I will walk you through my preferred natural incense crafting steps, although there are many other ways to go about crafting incense.

Natural Incense

Supplies needed:

– Guar Gum

– Warm Water

– Herbs and spices that smell good

Flowers, resins, wood, leaves, etc

I do not recommend using citrus as it has a tendency to smell pretty yucky when burned.

Natural Incense

You may wish to test your plants before putting much energy into them, as you may dislike the burned smell, do this by sprinkling a small amount on a burning candle and breathing in, I use this technique through out my mixing process and also with single plants as I go along.

Your going to want to have a little more woody plant than resin, if using resins, to create a good clay like consistency.

WORDS OF CAUTION:   PLEASE DONT USE POISONOUS PLANTS

THEY WILL HURT OR KILL YOU.

– A burning candle

– A clean flat surface for rolling your own incense

– a mixing cup for making the incense ‘glue’ and a fork for blending this glue

– and either a mortar and pestle or just a bowl and spoon for mixing

Also a mortar and pestle for grinding herbs or a coffee grinder works great for tougher stuff if using your own herbs, if you are using the recommended kit the herbs come pre ground for you.

– wax paper or parchment for drying your incense on.

To start;

BE happy, and joyful, this will make a massive difference in the over all product outcome.

Gather supplies.

Natural Incense

Grind up all your herbs either in your mortar and pestle or a coffee grinder, keep these herbs in separate containers as you may find you don’t like a mixture or herb scent as you go along.

Natural Incense

Next blend your guar gum with warm water

using one cup of water to one teaspoon of guar gum, if you are only making a small amount of incense, say 10 – 15 sticks, use 1/4 t guar gum

to 1/4 c of water.  Set this aside to set up as you mix your plant material.

Light your candle, this will be used to sprinkle pinches of mixtures on as you go along to see if you like the scent or not.  Keep in mind a lot of things will not smell as one would perhaps wish when burned, and you may be surprisingly disgusted.

Now mix your happy blend of plants in your mixing vessel of choice.

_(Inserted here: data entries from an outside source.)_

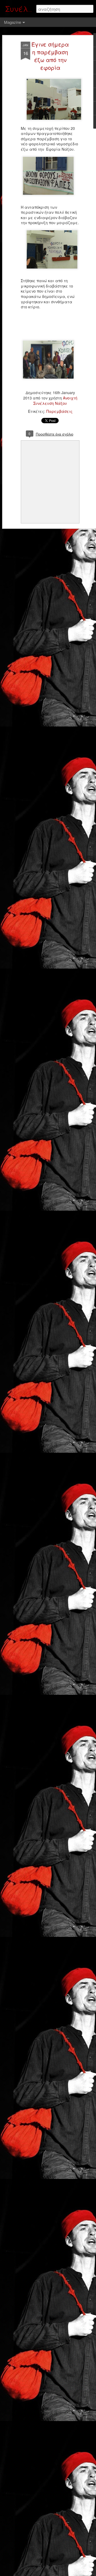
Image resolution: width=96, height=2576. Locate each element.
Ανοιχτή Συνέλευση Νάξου (55, 400)
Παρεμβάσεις (59, 411)
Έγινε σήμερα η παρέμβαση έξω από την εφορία (50, 55)
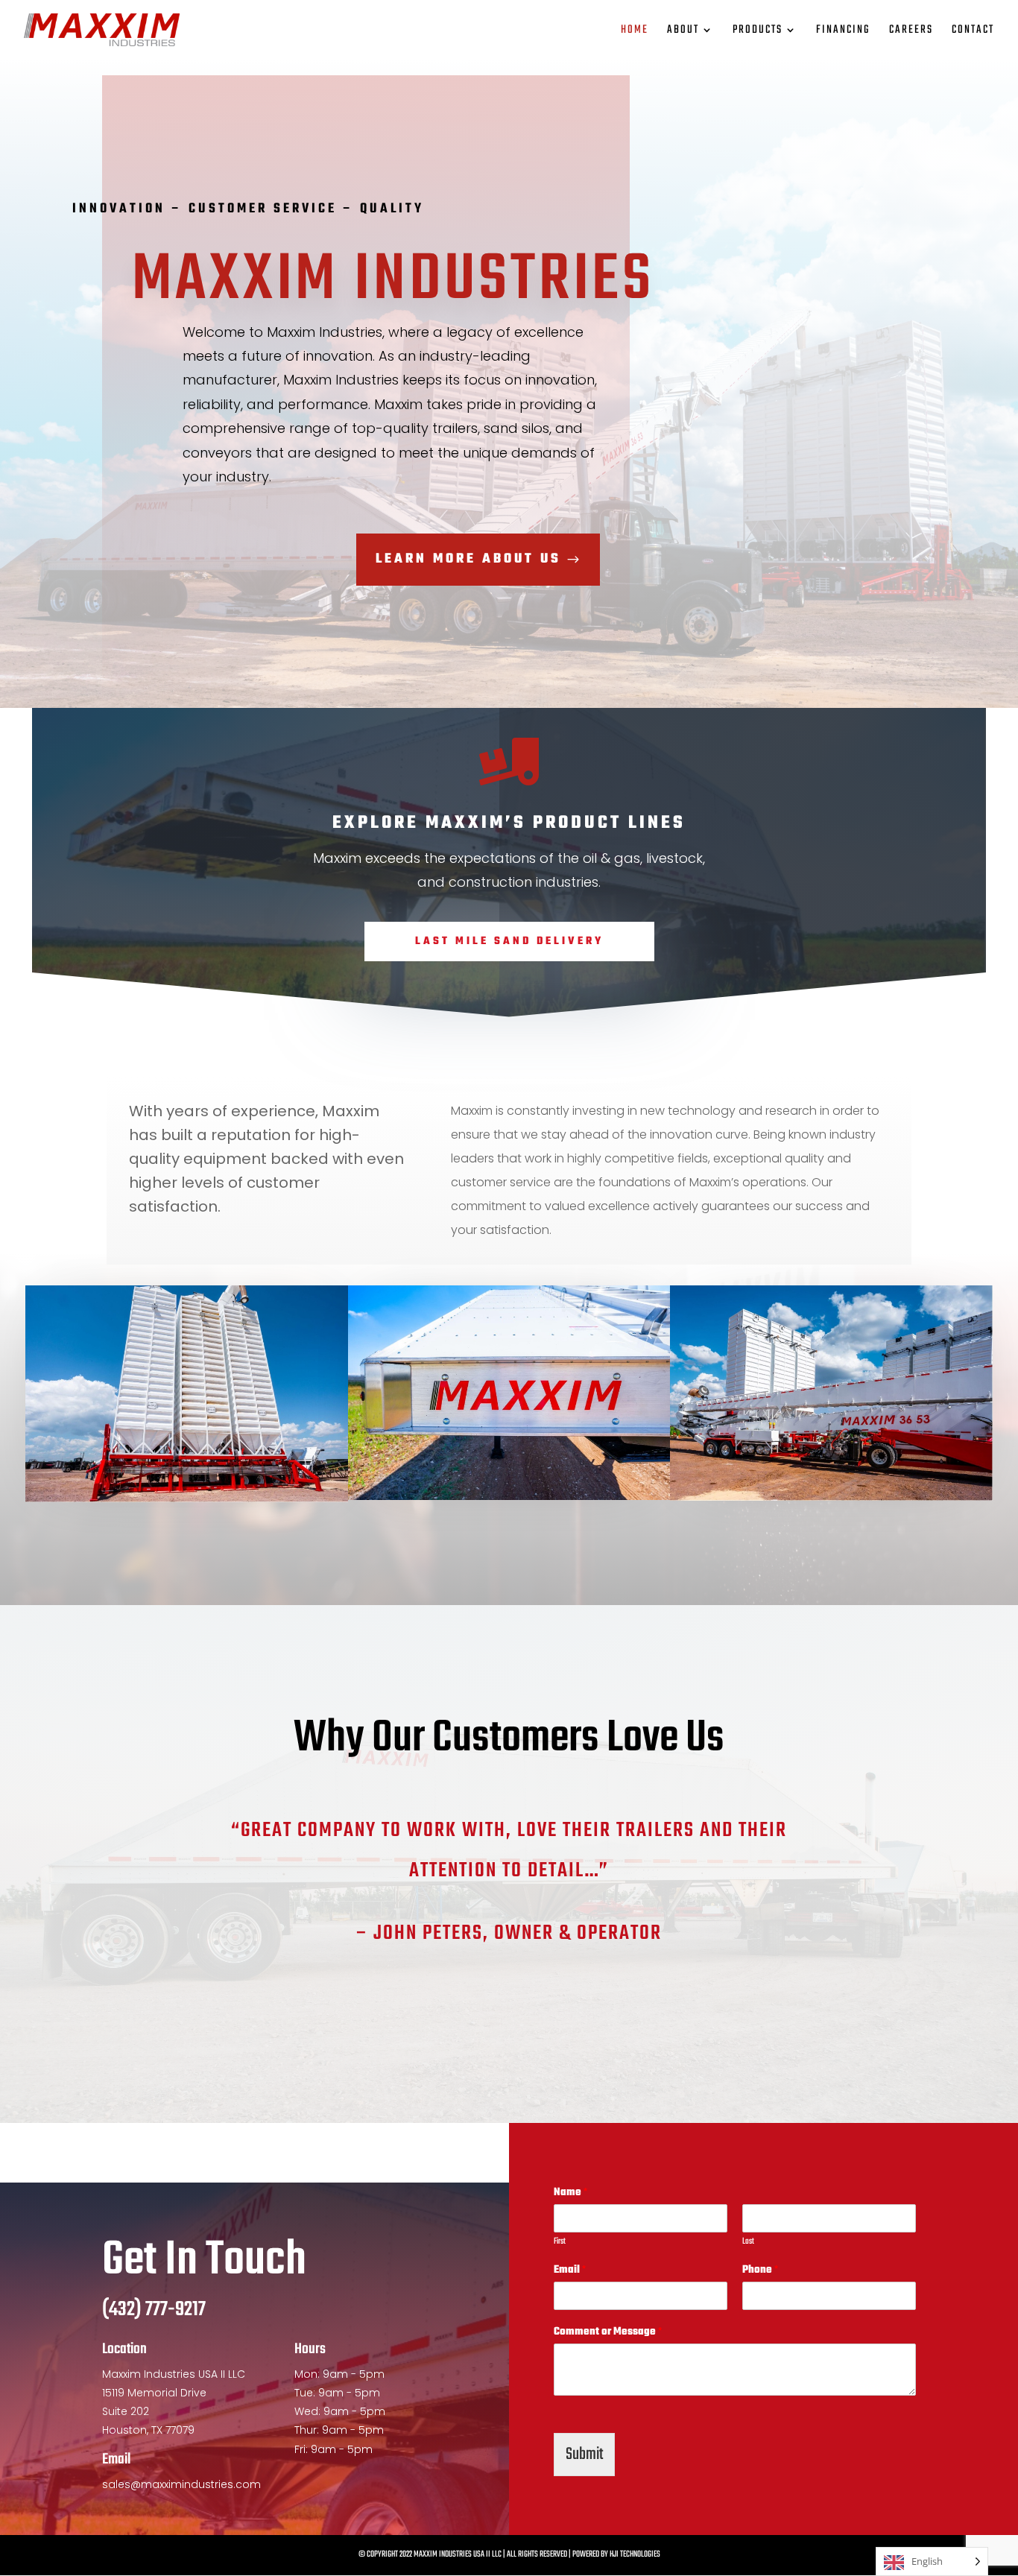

Sprinkle the final mix on your candle to be certain you are content with the scent.

Natural Incense

When you are happy with the scent of your herb mixture start slowly mixing in your water gum ‘glue’ mixture, which ought to have set up by now into a nice thick syrup.

Natural Incense

Mix until you have a play dough type consistency.

Beautiful!

Natural Incense

Now either start rolling into long worms or little cones or stars or whatever you would like, keep in mind that if you craft something too large it will not dry for a looong time. Also if you make your worms too slender they have a tendency to curve slightly as they dry, which may happen regardless and has no effect on how awesome the incense will be when burned.

Rolled worms or sticks rather will dry within 24 hours or so, cones take longer 2-4 days or so.

When you are pleased with your final result, place it on your waxed paper or parchment paper to dry and leave in a good undisturbed place til dry.

Enjoy and Have the Best day EVER!!!!